[arch-general] Hardlock after postfix/smtp entry in log - leaves 4 lost inodes each time - ideas?

Mon Mar 18 09:16:51 EDT 2013

Guys,

  I have a server that will hardlock every week or two. The log entries always
look the same. There is a postfix/smtp transaction in progress when the lock
occurs. After the lockup you are dropped to maintenance mode on next reboot and
there are always 4 inodes that are part of an orphaned link list that are fixed
with fsck and then the machine reboot normally. The log entries just prior to
the lockup look like this:

 Mar 17 16:07:16 phoenix postfix/anvil[26843]: statistics: max connection rate
1/60s for (smtp:213.199.243.30) at Mar 17 16:01:52
Mar 17 16:07:16 phoenix postfix/anvil[26843]: statistics: max connection count 1
for (smtp:213.199.243.30) at Mar 17 16:01:52
Mar 17 16:07:16 phoenix postfix/anvil[26843]: statistics: max cache size 1 at
Mar 17 16:01:52
Mar 17 16:14:52 phoenix postfix/qmgr[1019]: 81963E9720:
from=<inconsiderableka04 at gil.com.au>, size=7485, nrcpt=1 (queue active)
Mar 17 16:14:52 phoenix postfix/smtp[26899]: 81963E9720:
to=<**snipped**@3111skyline.com>, relay=3111skyline.com[66.76.63.120]:25,
delay=1118, delays=1118/0.02/0.16/0.17, dsn=4.7.1, status=deferred (host
3111skyline.com[66.76.63.120] said: 450 4.7.1 Client host rejected: cannot find
your hostname, [66.76.63.60] (in reply to RCPT TO command))
Mar 18 07:34:19 phoenix kernel: [    0.000000] Initializing cgroup subsys cpuset
Mar 18 07:34:19 phoenix kernel: [    0.000000] Initializing cgroup subsys cpu
Mar 18 07:34:19 phoenix kernel: [    0.000000] Linux version 3.4.7-1-ARCH
(tobias at T-POWA-LX) (gcc version 4.7.1 20120721 (prerelease) (GCC) ) #1

  I cannot find any connection between the postfix/smtp and the lockup searching
the web.

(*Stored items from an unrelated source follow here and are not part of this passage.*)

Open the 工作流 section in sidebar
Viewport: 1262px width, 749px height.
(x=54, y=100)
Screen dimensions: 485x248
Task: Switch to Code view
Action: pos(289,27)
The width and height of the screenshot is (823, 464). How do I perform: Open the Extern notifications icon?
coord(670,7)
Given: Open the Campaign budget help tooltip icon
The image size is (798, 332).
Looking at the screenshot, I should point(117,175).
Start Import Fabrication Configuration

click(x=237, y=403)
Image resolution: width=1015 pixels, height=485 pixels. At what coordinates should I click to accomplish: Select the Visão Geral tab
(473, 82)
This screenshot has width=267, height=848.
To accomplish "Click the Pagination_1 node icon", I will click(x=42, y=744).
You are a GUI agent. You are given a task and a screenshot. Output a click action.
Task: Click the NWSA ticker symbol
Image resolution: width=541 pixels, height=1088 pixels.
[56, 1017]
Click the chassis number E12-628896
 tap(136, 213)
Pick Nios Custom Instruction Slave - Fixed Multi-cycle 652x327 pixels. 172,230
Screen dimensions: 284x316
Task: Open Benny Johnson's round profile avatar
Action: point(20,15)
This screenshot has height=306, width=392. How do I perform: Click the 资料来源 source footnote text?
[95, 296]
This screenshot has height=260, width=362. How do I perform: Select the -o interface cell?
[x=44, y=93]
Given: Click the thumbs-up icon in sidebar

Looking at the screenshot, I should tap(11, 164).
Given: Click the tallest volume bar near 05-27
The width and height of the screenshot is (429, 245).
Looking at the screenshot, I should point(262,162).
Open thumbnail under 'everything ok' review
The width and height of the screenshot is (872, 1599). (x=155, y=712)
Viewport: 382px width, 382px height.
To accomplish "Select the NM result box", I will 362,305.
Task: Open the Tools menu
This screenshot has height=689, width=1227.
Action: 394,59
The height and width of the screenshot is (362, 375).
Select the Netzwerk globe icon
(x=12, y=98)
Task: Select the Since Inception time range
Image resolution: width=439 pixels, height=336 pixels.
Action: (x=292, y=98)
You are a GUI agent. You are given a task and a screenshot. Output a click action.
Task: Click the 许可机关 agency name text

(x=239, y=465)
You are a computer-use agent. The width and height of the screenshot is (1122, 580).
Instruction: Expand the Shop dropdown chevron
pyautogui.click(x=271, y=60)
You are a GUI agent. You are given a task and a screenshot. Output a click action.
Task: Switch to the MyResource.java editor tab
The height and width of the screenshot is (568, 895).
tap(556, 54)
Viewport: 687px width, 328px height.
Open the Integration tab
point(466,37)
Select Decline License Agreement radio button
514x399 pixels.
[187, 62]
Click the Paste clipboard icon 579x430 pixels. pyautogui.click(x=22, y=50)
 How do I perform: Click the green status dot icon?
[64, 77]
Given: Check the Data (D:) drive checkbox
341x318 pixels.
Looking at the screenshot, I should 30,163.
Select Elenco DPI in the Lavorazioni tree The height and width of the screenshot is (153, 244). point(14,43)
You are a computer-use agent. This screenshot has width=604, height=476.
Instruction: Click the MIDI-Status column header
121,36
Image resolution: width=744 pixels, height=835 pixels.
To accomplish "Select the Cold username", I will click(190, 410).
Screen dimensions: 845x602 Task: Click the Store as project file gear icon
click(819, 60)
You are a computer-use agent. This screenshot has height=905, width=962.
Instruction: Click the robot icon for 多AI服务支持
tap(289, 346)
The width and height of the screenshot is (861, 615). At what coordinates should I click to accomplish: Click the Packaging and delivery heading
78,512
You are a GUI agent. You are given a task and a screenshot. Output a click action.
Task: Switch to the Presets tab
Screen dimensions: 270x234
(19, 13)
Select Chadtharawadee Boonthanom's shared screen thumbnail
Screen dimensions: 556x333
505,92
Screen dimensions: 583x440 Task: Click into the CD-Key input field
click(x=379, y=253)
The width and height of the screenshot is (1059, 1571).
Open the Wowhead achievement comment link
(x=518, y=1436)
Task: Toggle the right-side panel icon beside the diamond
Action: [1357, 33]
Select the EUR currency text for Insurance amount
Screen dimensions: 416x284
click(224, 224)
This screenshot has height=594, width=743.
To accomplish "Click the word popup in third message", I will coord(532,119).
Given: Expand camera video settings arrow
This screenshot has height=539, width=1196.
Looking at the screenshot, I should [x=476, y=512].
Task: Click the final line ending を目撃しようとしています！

So I'm asking here, has anyone else seen a lockup where the last log
entry is a postfix/smtp entry and then experienced a 4 orphaned inode error on
reboot?  This has occurred multiple times over the past year or so. memtest
completes without error and the drives show no other errors or issues. Drive
temps are stable at:

/dev/sda: ST3250410AS: 35°C
/dev/sdb: ST3250410AS: 39°C

  Any feedback welcomed. Otherwise, it looks like this has to be hardware.

-- 
David C. Rankin, J.D.,P.E.